### Task objective
Copy every record below exactly.

^^^^^^^^

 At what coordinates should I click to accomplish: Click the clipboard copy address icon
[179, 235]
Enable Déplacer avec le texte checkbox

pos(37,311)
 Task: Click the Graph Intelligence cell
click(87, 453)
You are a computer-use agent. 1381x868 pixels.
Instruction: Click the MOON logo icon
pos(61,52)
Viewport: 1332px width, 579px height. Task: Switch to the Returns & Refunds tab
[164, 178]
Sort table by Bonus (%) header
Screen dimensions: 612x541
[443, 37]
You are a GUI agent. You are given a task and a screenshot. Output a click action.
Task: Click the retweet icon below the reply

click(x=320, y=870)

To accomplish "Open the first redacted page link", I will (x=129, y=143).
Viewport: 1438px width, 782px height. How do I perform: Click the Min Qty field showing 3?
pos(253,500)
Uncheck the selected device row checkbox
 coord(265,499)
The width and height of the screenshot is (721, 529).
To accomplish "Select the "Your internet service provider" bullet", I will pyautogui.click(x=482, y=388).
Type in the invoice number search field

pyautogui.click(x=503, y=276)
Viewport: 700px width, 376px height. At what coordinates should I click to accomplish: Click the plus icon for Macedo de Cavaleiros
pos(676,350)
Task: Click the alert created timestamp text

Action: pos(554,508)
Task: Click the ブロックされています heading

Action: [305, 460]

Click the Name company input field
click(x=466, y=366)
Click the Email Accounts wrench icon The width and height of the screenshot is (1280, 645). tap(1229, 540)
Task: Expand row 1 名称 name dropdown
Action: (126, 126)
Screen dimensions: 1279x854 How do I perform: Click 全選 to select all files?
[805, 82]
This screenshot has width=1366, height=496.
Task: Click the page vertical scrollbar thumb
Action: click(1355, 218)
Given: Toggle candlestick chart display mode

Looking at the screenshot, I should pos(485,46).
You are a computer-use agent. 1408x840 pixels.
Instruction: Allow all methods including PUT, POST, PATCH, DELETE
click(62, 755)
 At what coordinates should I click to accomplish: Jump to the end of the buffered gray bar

^^^^^^^^

### Reply
 At what coordinates should I click to accomplish: Click the clipboard copy address icon
[179, 235]
Enable Déplacer avec le texte checkbox

pos(37,311)
 Task: Click the Graph Intelligence cell
click(87, 453)
You are a computer-use agent. 1381x868 pixels.
Instruction: Click the MOON logo icon
pos(61,52)
Viewport: 1332px width, 579px height. Task: Switch to the Returns & Refunds tab
[164, 178]
Sort table by Bonus (%) header
Screen dimensions: 612x541
[443, 37]
You are a GUI agent. You are given a task and a screenshot. Output a click action.
Task: Click the retweet icon below the reply

click(x=320, y=870)

To accomplish "Open the first redacted page link", I will (x=129, y=143).
Viewport: 1438px width, 782px height. How do I perform: Click the Min Qty field showing 3?
pos(253,500)
Uncheck the selected device row checkbox
 coord(265,499)
The width and height of the screenshot is (721, 529).
To accomplish "Select the "Your internet service provider" bullet", I will pyautogui.click(x=482, y=388).
Type in the invoice number search field

pyautogui.click(x=503, y=276)
Viewport: 700px width, 376px height. At what coordinates should I click to accomplish: Click the plus icon for Macedo de Cavaleiros
pos(676,350)
Task: Click the alert created timestamp text

Action: pos(554,508)
Task: Click the ブロックされています heading

Action: [305, 460]

Click the Name company input field
click(x=466, y=366)
Click the Email Accounts wrench icon The width and height of the screenshot is (1280, 645). tap(1229, 540)
Task: Expand row 1 名称 name dropdown
Action: (126, 126)
Screen dimensions: 1279x854 How do I perform: Click 全選 to select all files?
[805, 82]
This screenshot has width=1366, height=496.
Task: Click the page vertical scrollbar thumb
Action: click(1355, 218)
Given: Toggle candlestick chart display mode

Looking at the screenshot, I should pos(485,46).
You are a computer-use agent. 1408x840 pixels.
Instruction: Allow all methods including PUT, POST, PATCH, DELETE
click(62, 755)
 At what coordinates should I click to accomplish: Jump to the end of the buffered gray bar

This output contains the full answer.